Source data
———

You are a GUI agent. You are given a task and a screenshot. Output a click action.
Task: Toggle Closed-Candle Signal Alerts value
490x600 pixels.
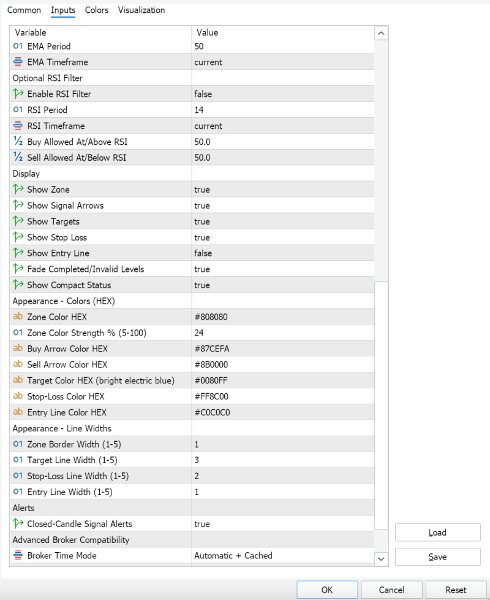(x=283, y=524)
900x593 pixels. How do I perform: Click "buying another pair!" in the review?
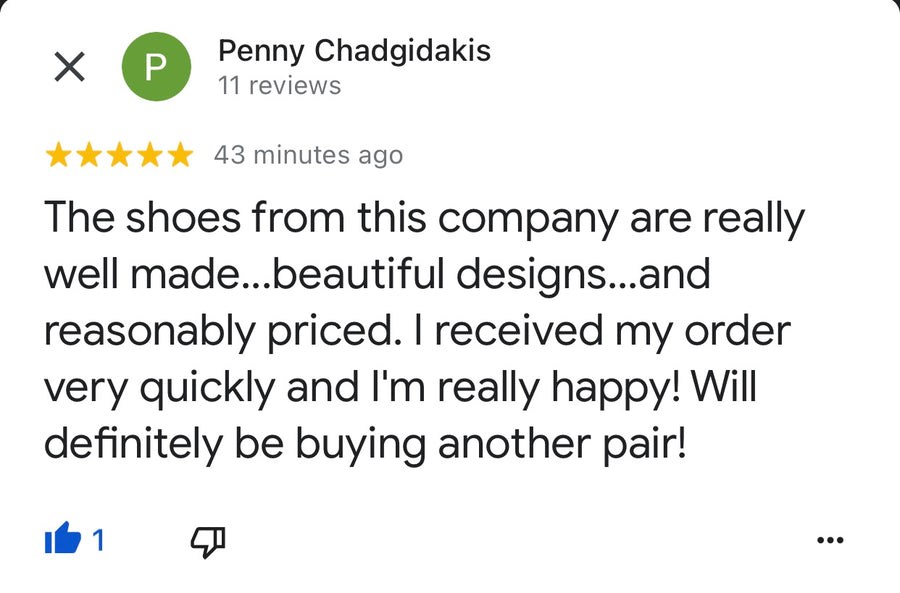coord(490,444)
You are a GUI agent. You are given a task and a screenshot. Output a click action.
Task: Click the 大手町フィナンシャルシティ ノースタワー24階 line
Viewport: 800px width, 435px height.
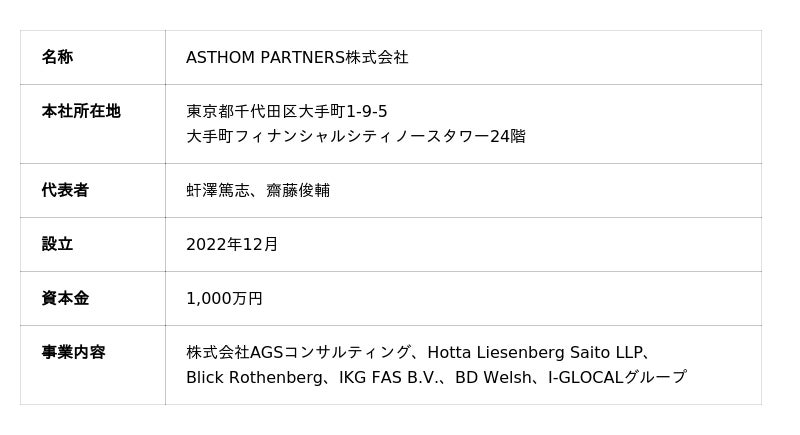(x=355, y=136)
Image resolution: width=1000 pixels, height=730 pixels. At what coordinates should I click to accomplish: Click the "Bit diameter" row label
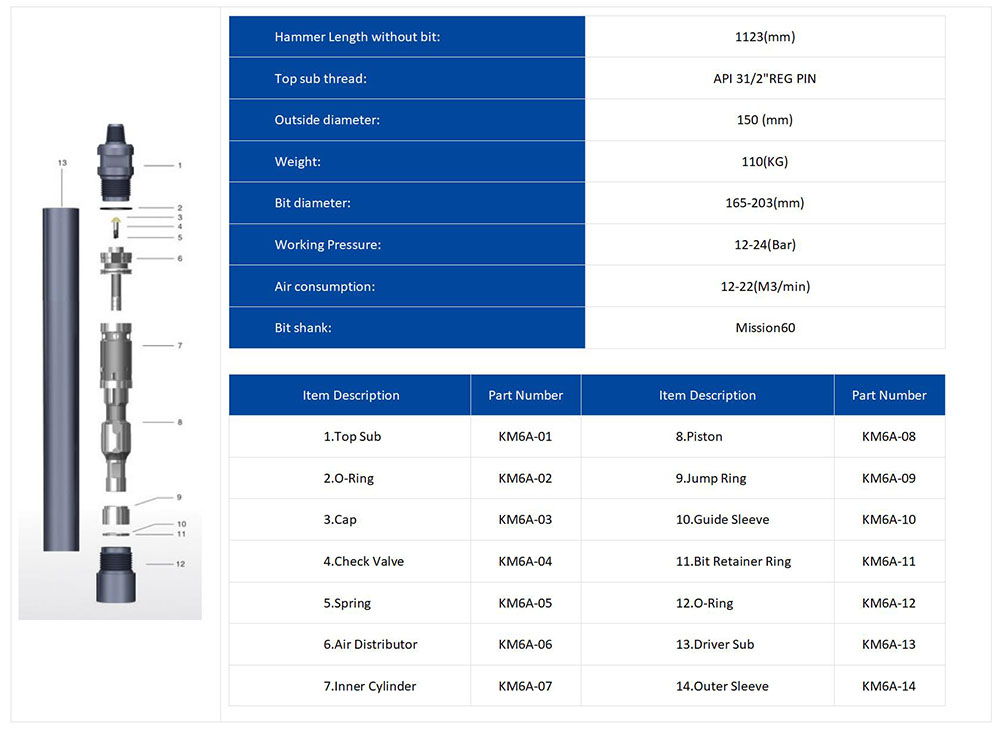coord(312,203)
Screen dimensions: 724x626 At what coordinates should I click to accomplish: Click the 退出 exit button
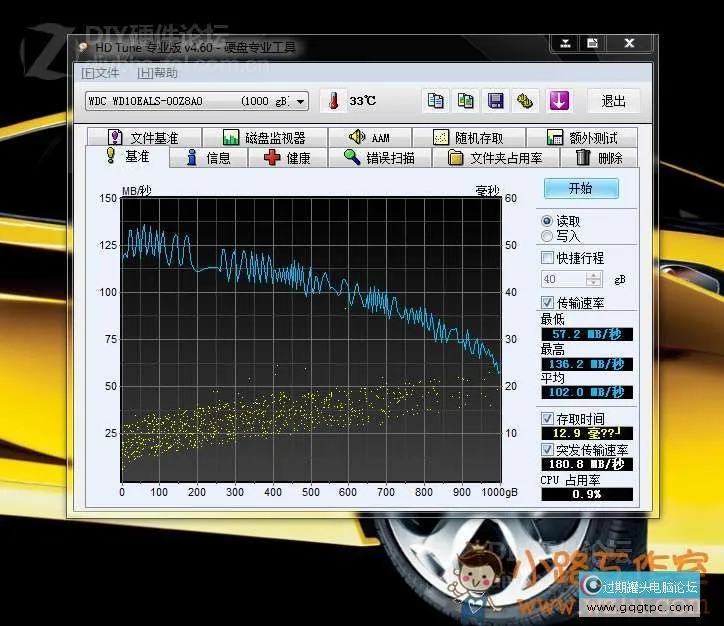613,101
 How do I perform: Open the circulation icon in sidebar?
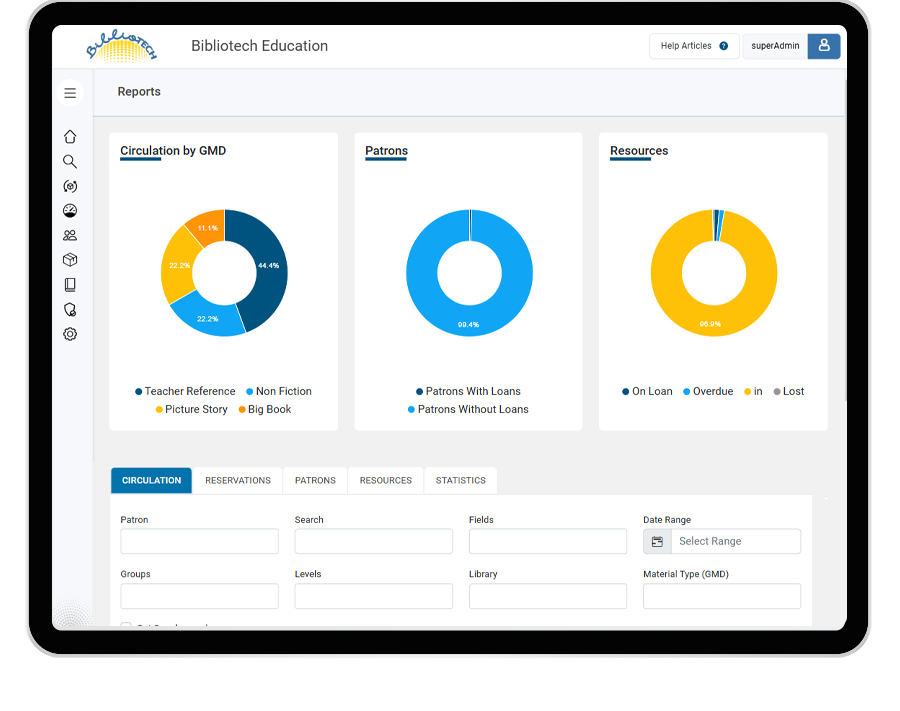[x=70, y=186]
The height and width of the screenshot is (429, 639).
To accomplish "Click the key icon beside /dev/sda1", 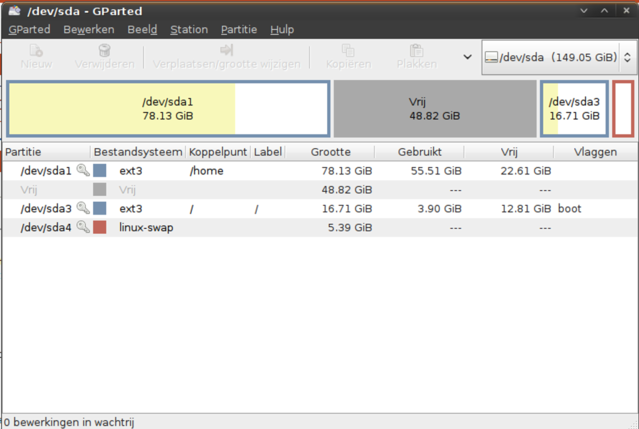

———

— Prompt —
Starting at the line above that holds "490x600 pixels.", repeat every line exactly down to and including the line that holds "Task: Click the 大手町フィナンシャルシティ ノースタワー24階 line", then stop. Do not carry over any pictures.

— Expected answer —
490x600 pixels.
(x=283, y=524)
900x593 pixels. How do I perform: Click "buying another pair!" in the review?
coord(490,444)
You are a GUI agent. You are given a task and a screenshot. Output a click action.
Task: Click the 大手町フィナンシャルシティ ノースタワー24階 line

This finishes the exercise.